Helping Your Child Handle Toxic Friendships
Cultivating healthy friendships in the adolescent and teenage years is vital to stable mental well being. It’s important for kids to have healthy friendships, when kids are constantly surrounded by negativity, there is no room for growth or even happiness.
As a parent, be aware of who your child’s friends are. Especially if your children are younger. When a relationship is toxic there are signs that will show. Such as a child seeming more withdrawn or with a lower self esteem than usual. If a child has gotten increasingly quiet and even jumpy or fearful, these can all be signs that a relationship isn’t harmful.
In a toxic relationship, the other child is more often then not very demeaning and cruel to the other child. They belittle, bring down the self esteem of and stress out their friend. They can also sometimes behave in a physically aggressive manner.

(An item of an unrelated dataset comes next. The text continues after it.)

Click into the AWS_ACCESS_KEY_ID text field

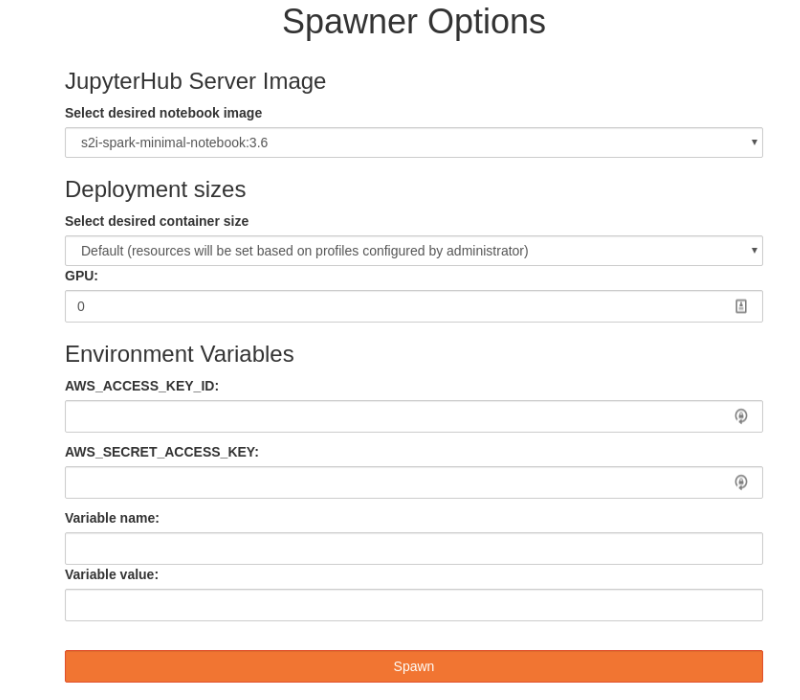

When handling a toxic friendship, take it slowly. Talk with your child, get to know what they think and feel before acting. Then together, form a plan. Completely ripping a child away from friend causes trauma, it’s best to talk a lot about how they feel about the situation, and then act. Some good ways of handling an unhealthy situation is to take a step back from the friendship for the present time. Consider allowing your child to see them less or to take a break from hanging out after school for several weeks.
Often with toxic friends their behavior has more to do with an unstable home life or a current rough circumstance than it has anything to do with your child. When handled with grace, it’s a situation that can usually be resolved with a break. However, in some circumstances it may be best just to gradually stop hanging out with the toxic friend entirely.